### Exercise set
• A. In the review of the book on charities and not-for-profit law, which bodies of law does the book mainly focus on?
• B. Continue the review of the book on charities and not-for-profit law from its last sentence.

### Passage provided
== == ==

In addition, our society gives special value to activities carried on for the public benefit and thus accords special privileges to those who carry them on. They may have less rigorous rules applied to them, and their income may be subject to less tax, to encourage their good works.
As a result, the rules by which these activities in the public good are conducted are similar to, but not the same as, the rules for business. Questions arise as to who should be subject to the different rules and just how they differ in practice. Over the years, much less attention has been focused on these questions than on aspects of business law, perhaps because there was more money to be earned in commercial activities.
The continued expansion of the charitable and nonprofit sector in our society, prompted in part by evolution in opinions about how certain services should be provided, has required greater attention to the rules that govern it. One of the first in Canada to step up to that task in a comprehensive way was Donald Bourgeois. His book on charities and not-for-profit law first appeared some 15 years ago. It has now reached its third, much expanded edition. It is an admirable effort at a guide to “all you need to know” about the rules that affect his chosen subject.
The author aims his work not just at lawyers, but also at people involved in charities and nonprofits, both staff and senior volunteers. He does not restrict his text to “the law” in a narrow sense. Much of the book is filled with sensible advice about how to make the legal principles work in the practical world of organizations, and how the daily projects and challenges of managing these organizations sometimes confront the legalities. While the focus is on federal and Ontario law, an effort is made to highlight key differences elsewhere in the country, and appendices set out the statutory references for all Canadian jurisdictions in a useful comparative chart and give contact information for relevant government offices across the country.
The book starts off, logically enough, with a discussion of what charities are and how they are distinguished from other not-for-profit organizations. It discusses the original English legal cases and how they have been interpreted in Canada by courts and by supervisory authorities like the Canada Revenue Agency and Ontario’s Public Guardian and Trustee. The chapter also notes the special status of political activities and, at a bit more length, the extent to which either kind of organization can carry on for-profit activities without jeopardizing its special status.
A very short chapter describes the legal forms available for collective nonprofit action: trusts, unincorporated associations, and corporations either provincial or federal, including cooperatives. The elements and advantage of each are dealt with. This is followed by a slightly longer chapter on the formalities of setting up a corporation in Ontario or under the federal law. This is fairly straightforward and will certainly cause no surprises among legal readers, while helping non-lawyers know what to expect. Another brief discussion follows on organizational formalities: by-laws, statutory provisions, and rules of procedure for meetings.

== == ==

### Dataset excerpt

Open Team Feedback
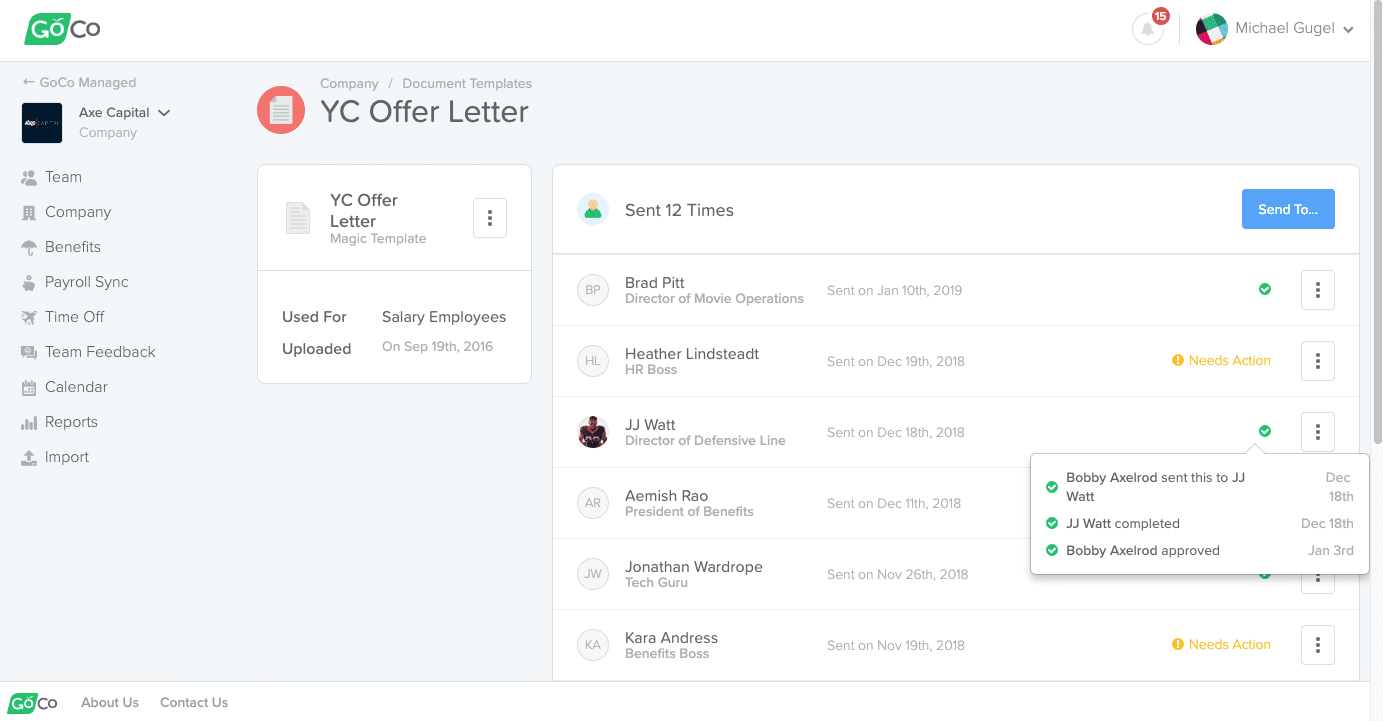This screenshot has height=721, width=1383. (99, 351)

== == ==

### Answers per task
• A. Federal and Ontario law.

• B.
These technicalities out of the way in about a hundred pages, the book turns to the dynamics of the organization, in other words, what happens after the legal organization is in place. Attention is paid first to the formalities: keeping books and records, holding meetings, reporting financial results for members and for tax authorities, and maintaining the documentation required to keep charitable status. There is useful material here on different kinds of accounting regimes, notably for keeping track of contributions. Much of the text is influenced by the Handbook of the Canadian Institute of Chartered Accountants (CICA), which guides officially recognized conduct in these matters. The chapter continues with notes on how to amend the formal structures as required.
An additional section of the same chapter talks of “organizational structural change,” though change is not a particular theme of the section. The author canvasses options for structuring national organizations: how much central control is desirable or possible, and how can organizations achieve it? He devotes a page or two as well to parallel foundations, “strategic alliances,” foreign activities, and the management of relations with related businesses and political activities.
The liability of directors and officers is a frequent concern to people who hold those positions and those who advise them. Bourgeois offers a lengthy discussion, not only of the technical legal position but, more important, a practical description of what appropriate compliance policies might look like and how they can be run. Half the chapter appears under the title “Board management of risk” and deals with issues like conflicts of interest, privacy protection, insurance and indemnification, and investment policies. In theory, it is a description of how directors fulfill their legal duties of honesty and prudence; in practice, it is more like a manual of administration. It might even justify a separate chapter.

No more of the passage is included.